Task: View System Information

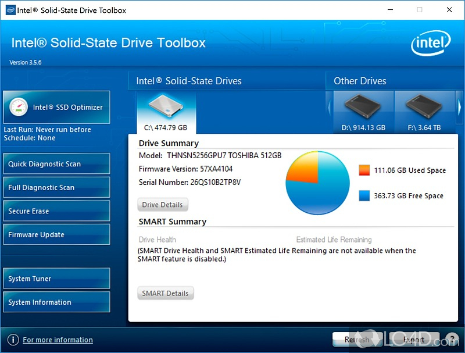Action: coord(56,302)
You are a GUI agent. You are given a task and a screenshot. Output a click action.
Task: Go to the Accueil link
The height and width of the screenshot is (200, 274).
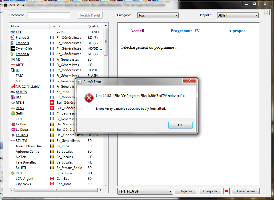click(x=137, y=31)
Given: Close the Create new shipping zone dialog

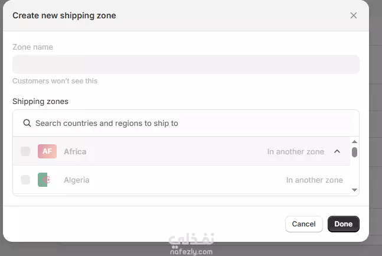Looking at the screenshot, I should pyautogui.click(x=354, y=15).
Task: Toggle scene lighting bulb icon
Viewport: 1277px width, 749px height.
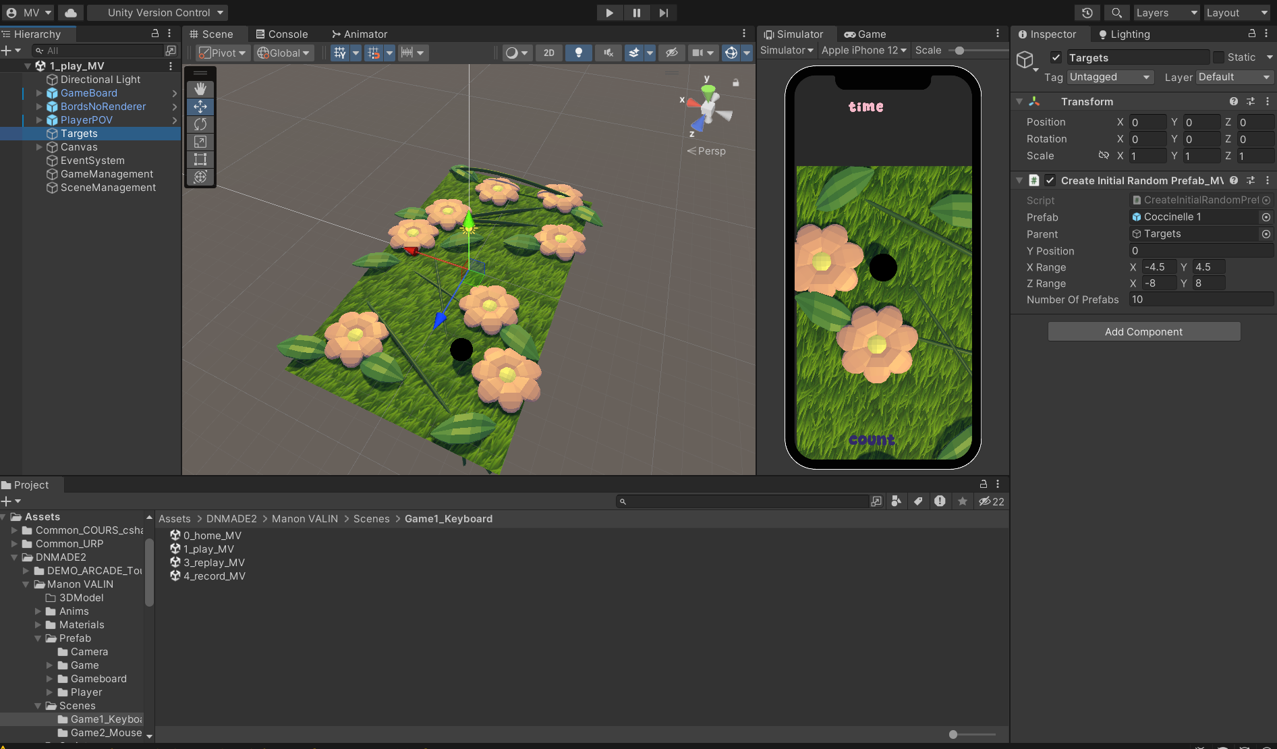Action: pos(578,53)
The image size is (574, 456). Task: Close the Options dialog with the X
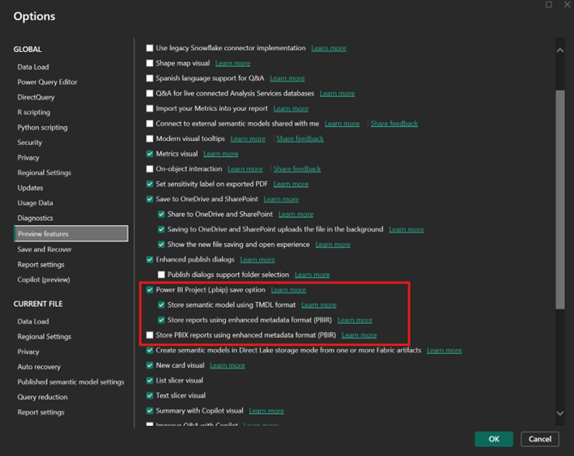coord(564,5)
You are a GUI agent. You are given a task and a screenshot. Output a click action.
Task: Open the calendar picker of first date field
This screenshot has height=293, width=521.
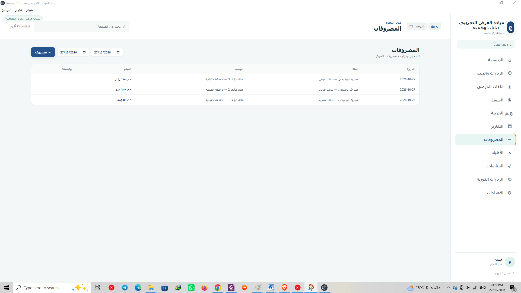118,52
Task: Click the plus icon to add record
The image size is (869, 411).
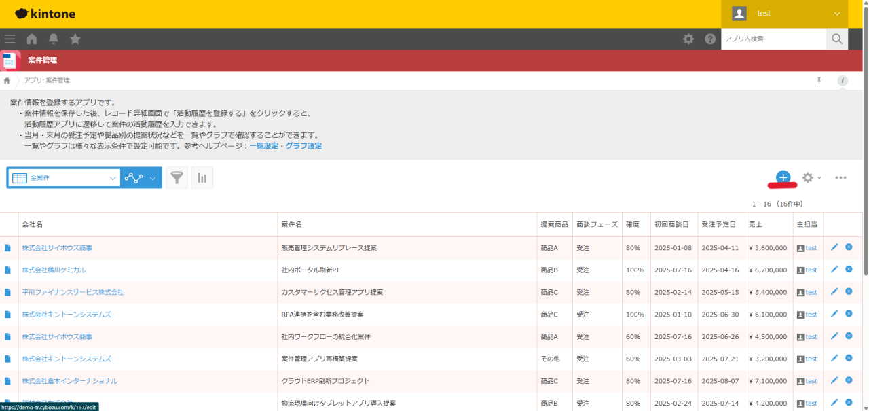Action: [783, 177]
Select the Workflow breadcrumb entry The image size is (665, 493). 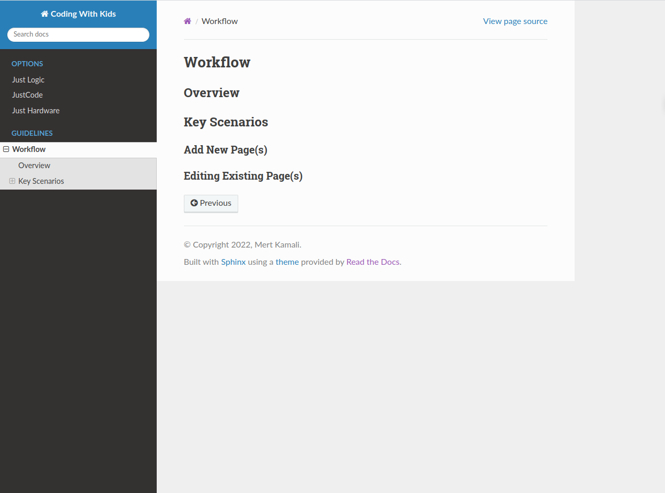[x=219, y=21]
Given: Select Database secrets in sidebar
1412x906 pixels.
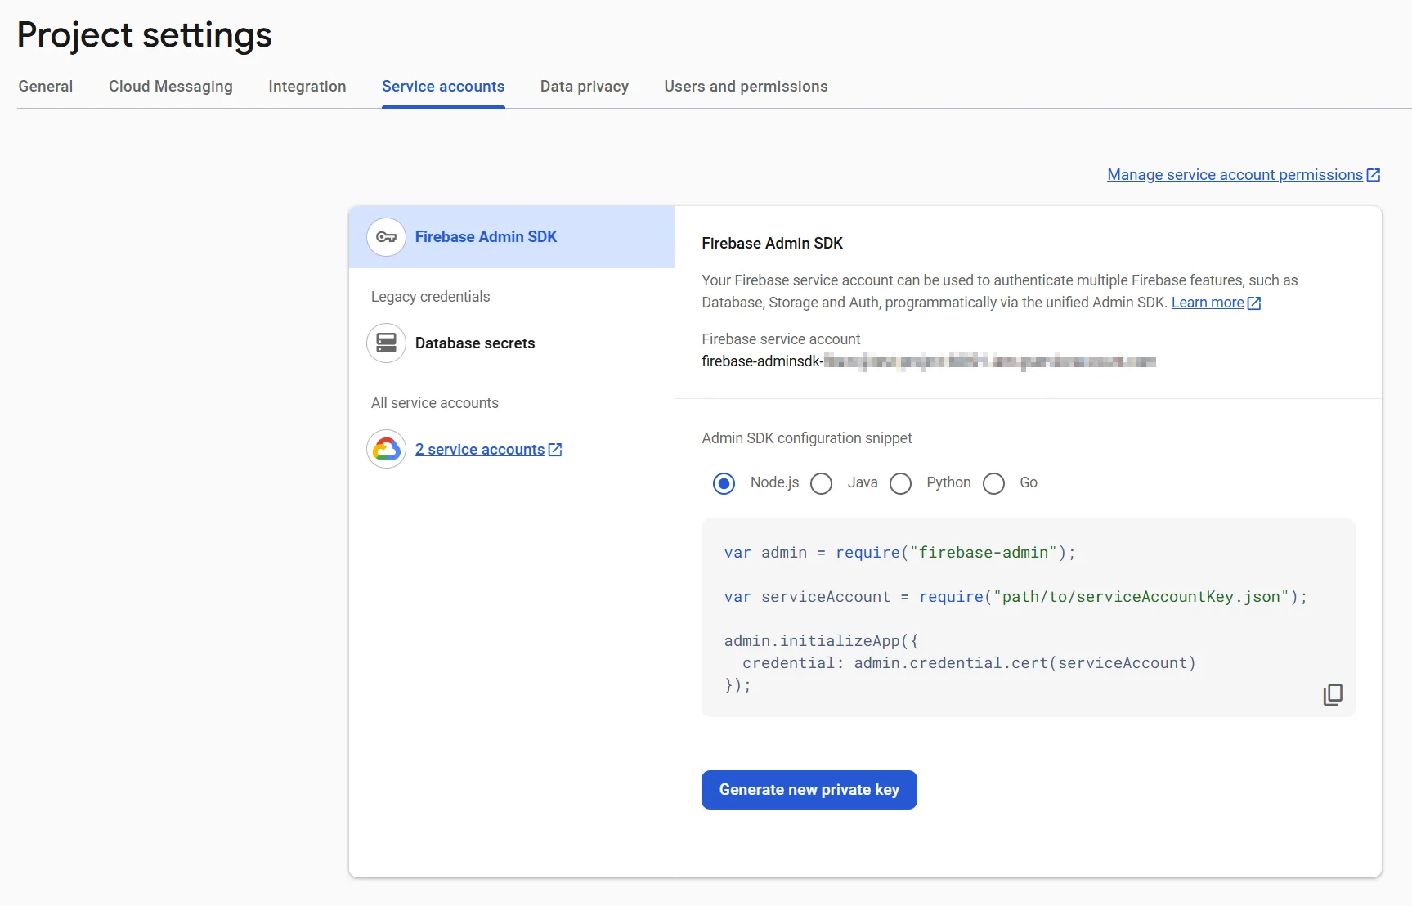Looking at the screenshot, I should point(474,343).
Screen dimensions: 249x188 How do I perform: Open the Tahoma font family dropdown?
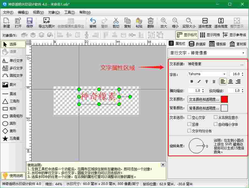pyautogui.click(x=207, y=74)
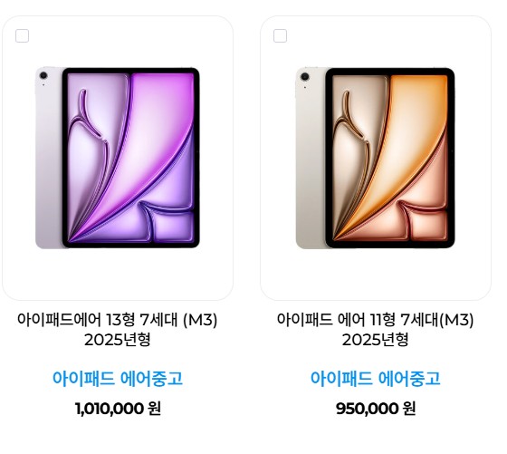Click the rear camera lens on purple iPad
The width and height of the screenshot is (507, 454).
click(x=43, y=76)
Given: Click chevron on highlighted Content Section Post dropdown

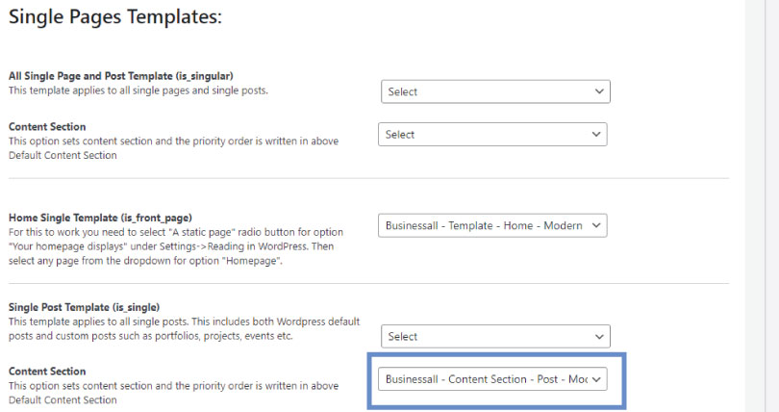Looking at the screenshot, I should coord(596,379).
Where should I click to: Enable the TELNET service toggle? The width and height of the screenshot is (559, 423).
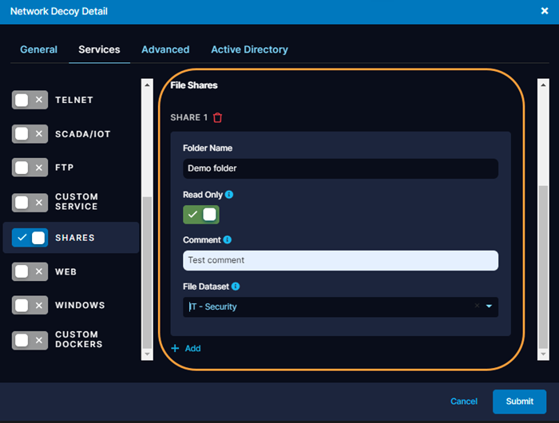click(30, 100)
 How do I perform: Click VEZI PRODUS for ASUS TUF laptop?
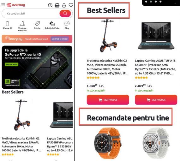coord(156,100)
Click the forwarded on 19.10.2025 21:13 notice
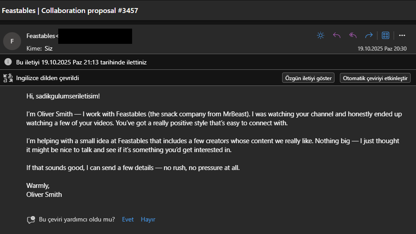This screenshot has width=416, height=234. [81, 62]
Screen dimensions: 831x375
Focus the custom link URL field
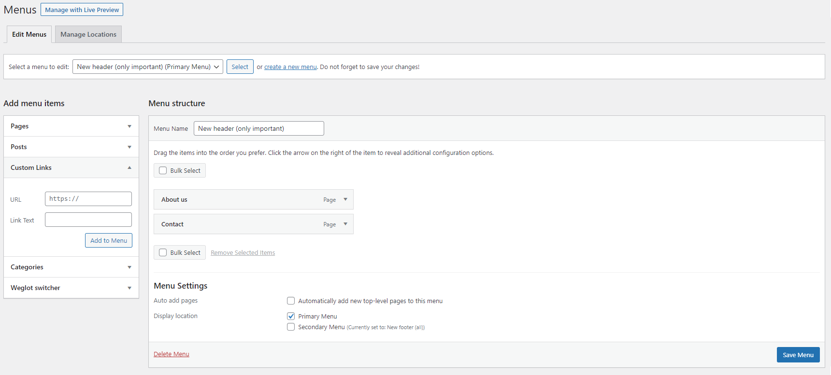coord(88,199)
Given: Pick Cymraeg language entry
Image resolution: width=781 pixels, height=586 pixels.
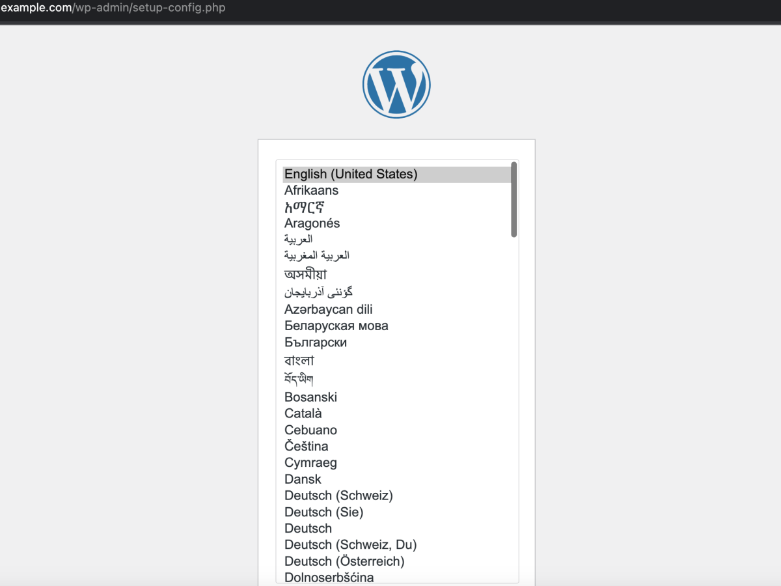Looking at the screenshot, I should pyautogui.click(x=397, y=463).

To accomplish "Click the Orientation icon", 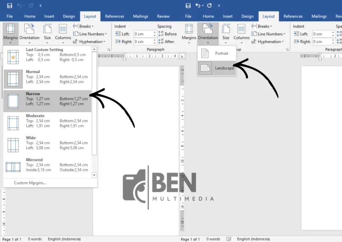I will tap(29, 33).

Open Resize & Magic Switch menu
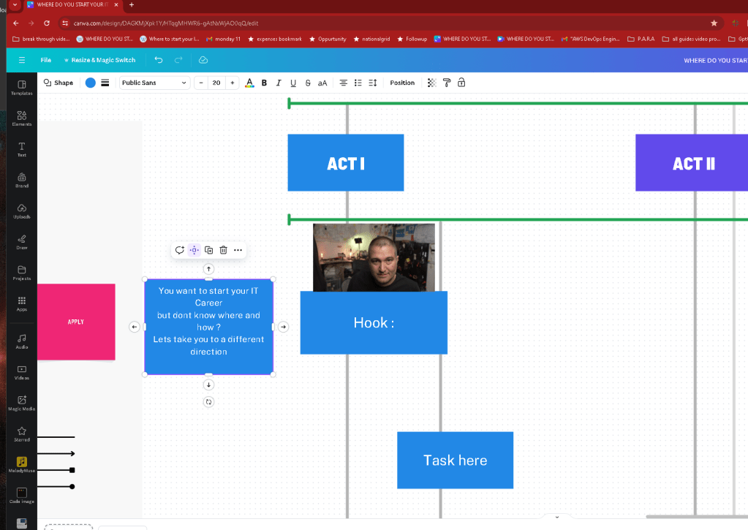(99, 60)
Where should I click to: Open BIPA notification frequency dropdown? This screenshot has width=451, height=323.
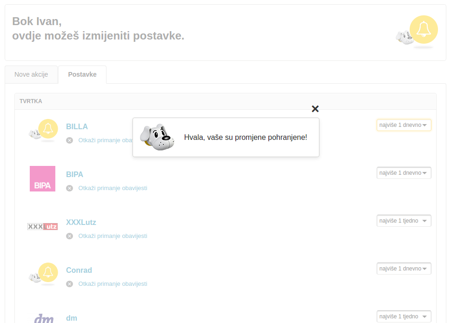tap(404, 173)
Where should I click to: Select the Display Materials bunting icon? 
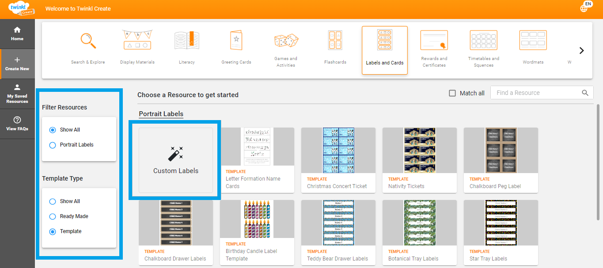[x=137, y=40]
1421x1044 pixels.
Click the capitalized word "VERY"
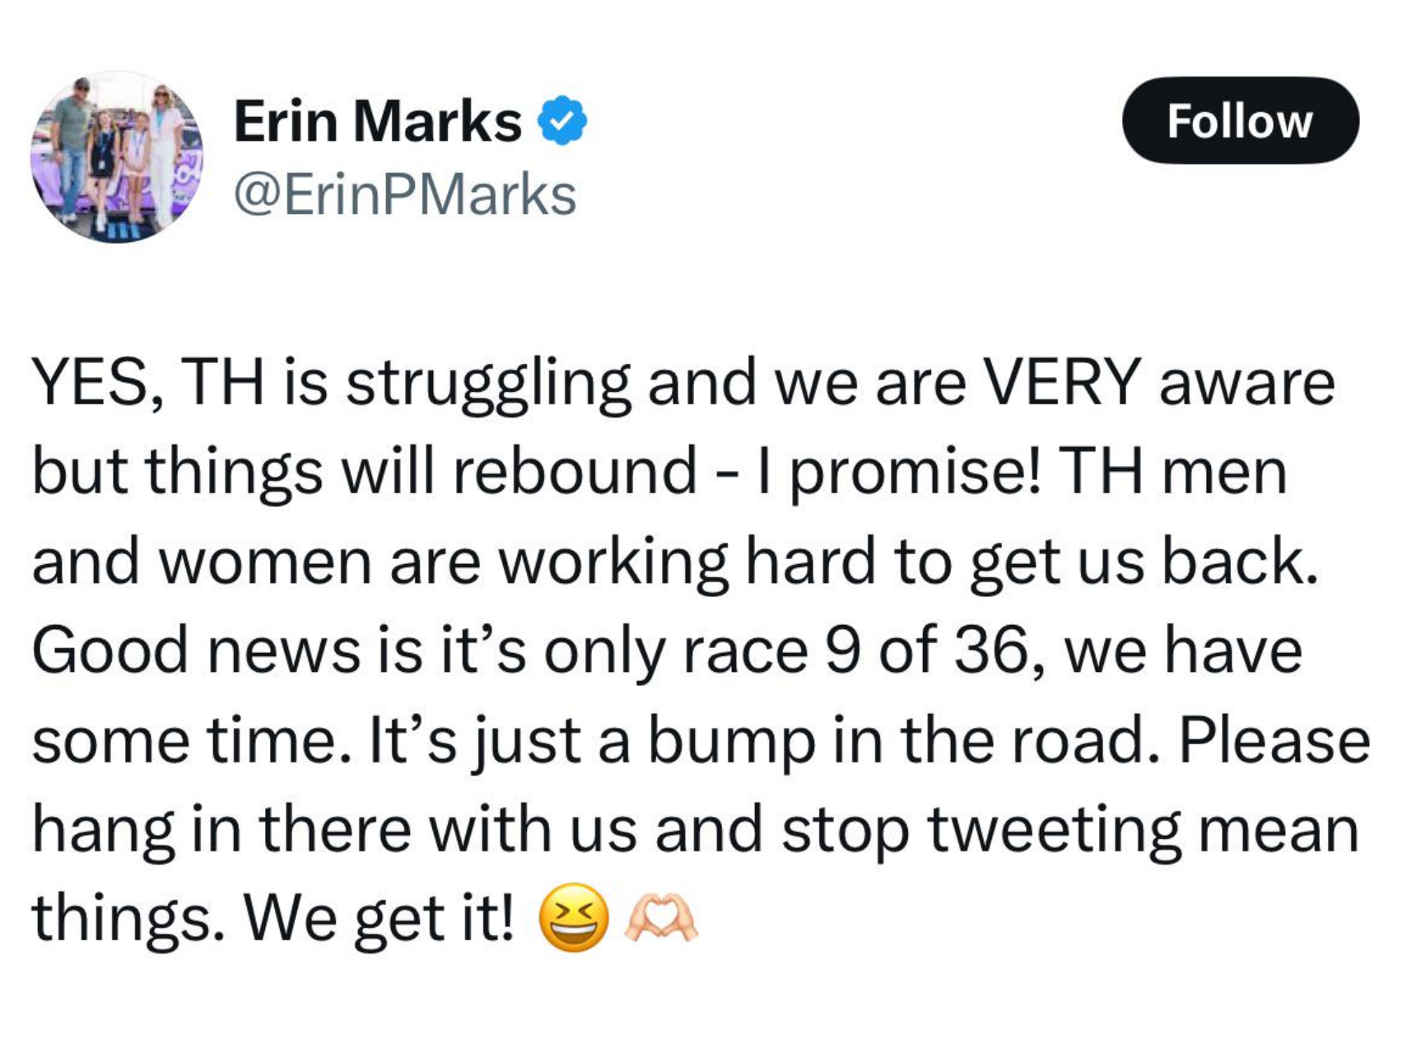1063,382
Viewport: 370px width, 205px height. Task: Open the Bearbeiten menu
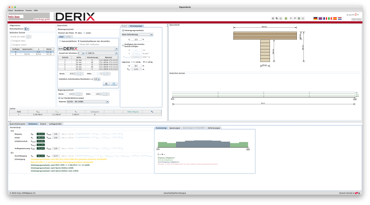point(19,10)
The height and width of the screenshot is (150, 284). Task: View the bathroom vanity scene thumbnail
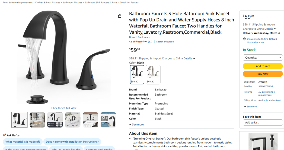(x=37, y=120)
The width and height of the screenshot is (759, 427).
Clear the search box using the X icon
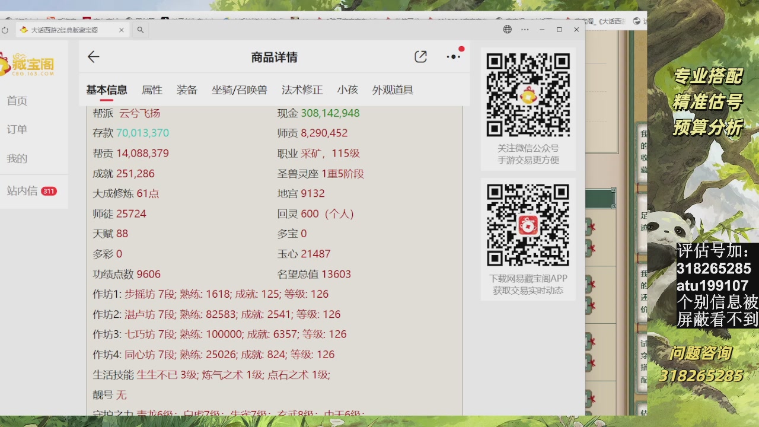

### Problem description
From the records above, copy exactly the stretch from the line holding "Click the capitalized" through the line holding "The width and height of the screenshot is (759, 427).", both ends included, without the pictures.

### Your response
Click the capitalized word "VERY"
1063,382
Viewport: 370px width, 205px height. Task: Open the Bearbeiten menu
point(19,10)
The height and width of the screenshot is (150, 284). Task: View the bathroom vanity scene thumbnail
(x=37, y=120)
The width and height of the screenshot is (759, 427).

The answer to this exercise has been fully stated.